For an industry upended by the streaming revolution, which the pandemic sped up, the tentative accord represents a meaningful step toward stabilisation. But much of Hollywood will remain at a standstill: Tens of thousands of actors remain on strike, and no talks between the actors’ union, Screen Actors Guild-American Federation of Television and Radio Artists, and the studios were scheduled. The only productions that could restart in short order would be ones without actors, like the late-night shows hosted by Jimmy Fallon and Stephen Colbert and daytime talk shows hosted by Drew Barrymore. The upshot: In addition to actors, more than 100,000 behind-the-scenes workers in Los Angeles and New York will continue to stand idle, many with mounting financial hardship.
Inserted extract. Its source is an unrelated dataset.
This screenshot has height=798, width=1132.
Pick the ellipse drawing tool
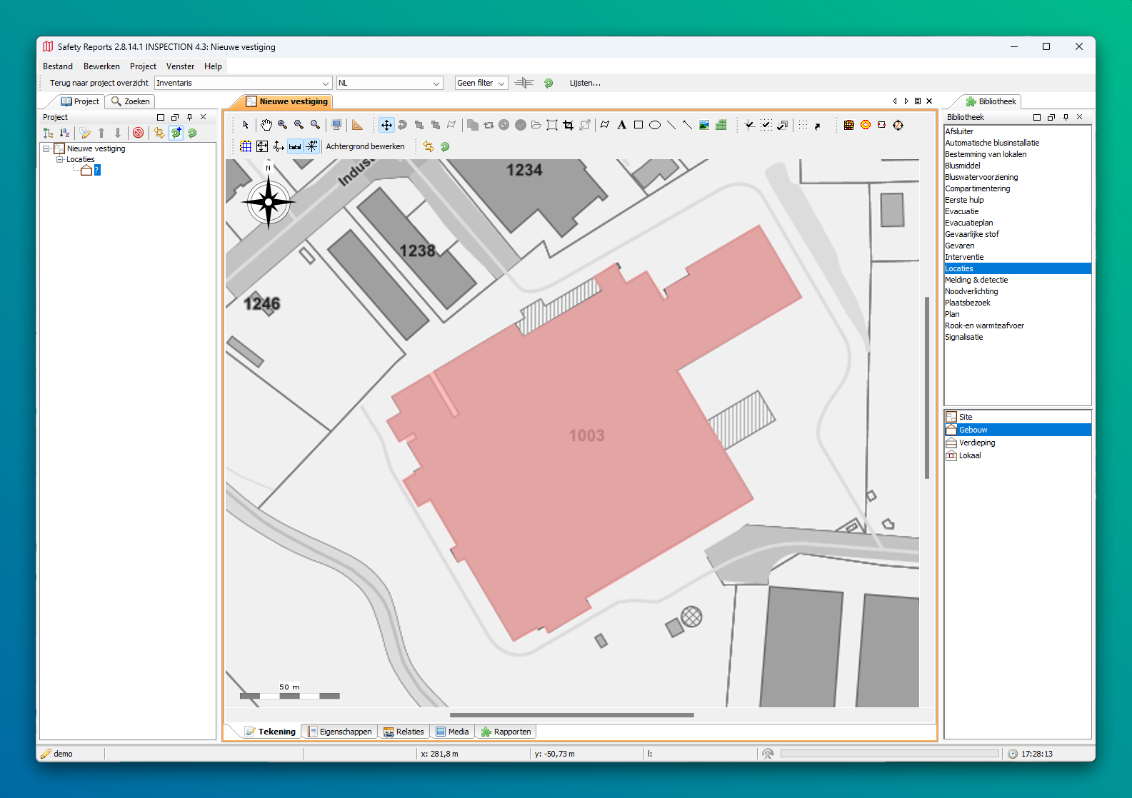[654, 125]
SAG-AFTRA has been on strike since July 14. Its demands exceed those of the writers guild and the studio alliance decided to prioritise talks with the writers guild, in part because of the hardline taken by Fran Drescher, SAG-AFTRA’s leader. Among other things, the actors want 2% of the total revenue generated by streaming shows, something that studios have said is a nonstarter. Even so, the deal with the writers guild could speed up talks with the actors’ union. Some of SAG-AFTRA’s concerns are similar to ones raised by writers. Actors, for instance, worry that AI could be used to create digital replicas (or that performances could be digitally altered) without payment or approval.